BEGIN SUPPLIED DATA

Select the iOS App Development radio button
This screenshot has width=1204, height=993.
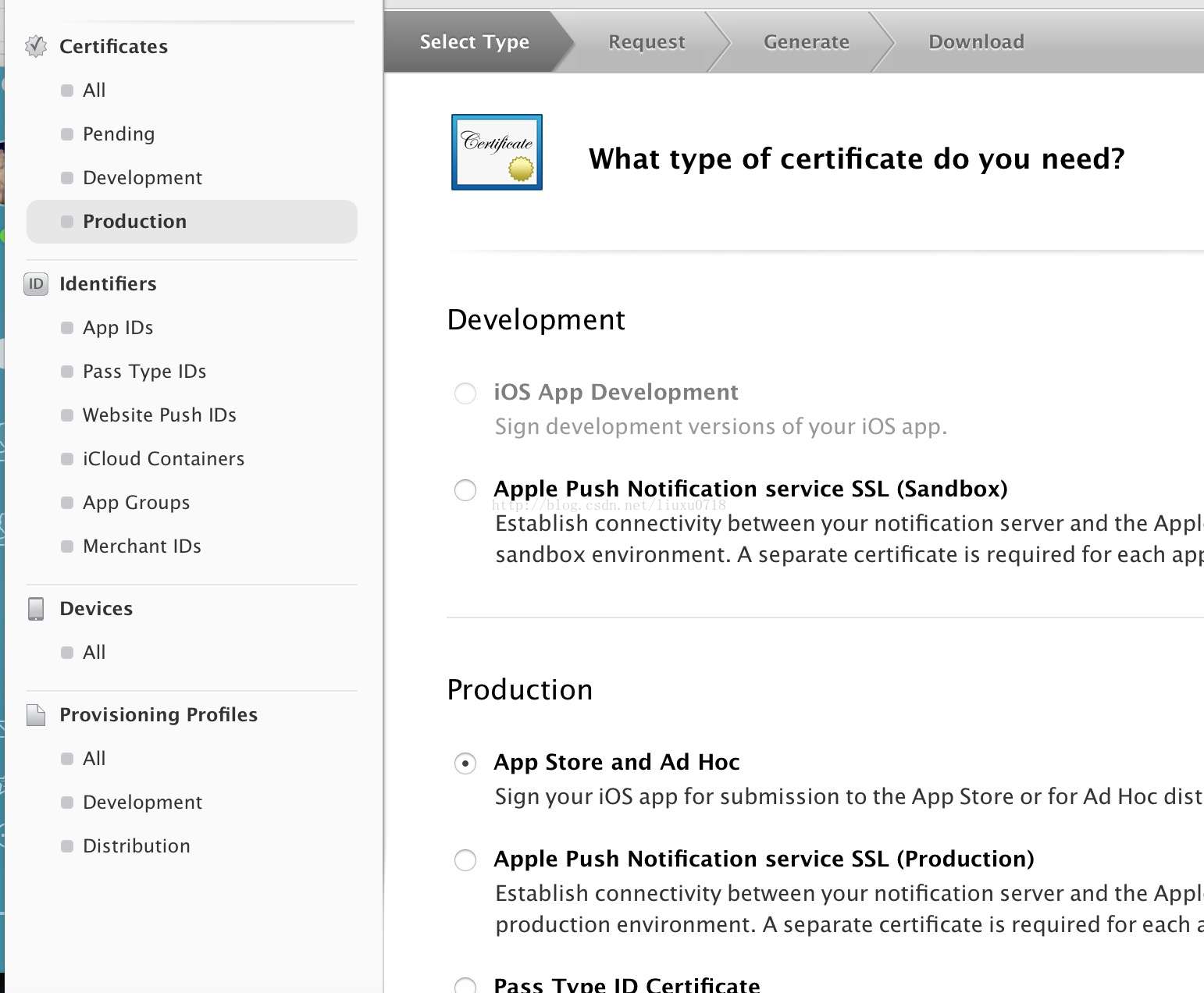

END SUPPLIED DATA
BEGIN SUPPLIED DATA

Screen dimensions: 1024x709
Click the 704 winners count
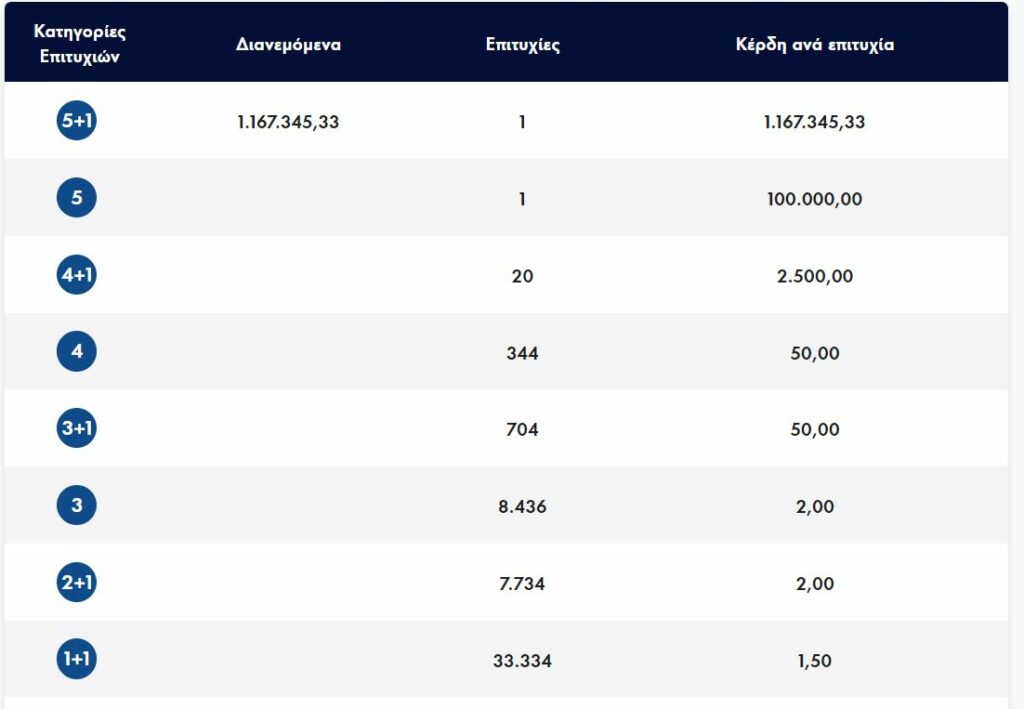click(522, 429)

END SUPPLIED DATA

> _WORK REQUIRED_
Rewrite the material in the stretch from the line containing "Screen dimensions: 1024x709" through the line containing "click(522, 429)", changing "winners" to "entrants" and leaving everything else unchanged. Omit the pictures from your answer.

> _PROBLEM SOLUTION_
Screen dimensions: 1024x709
Click the 704 entrants count
click(522, 429)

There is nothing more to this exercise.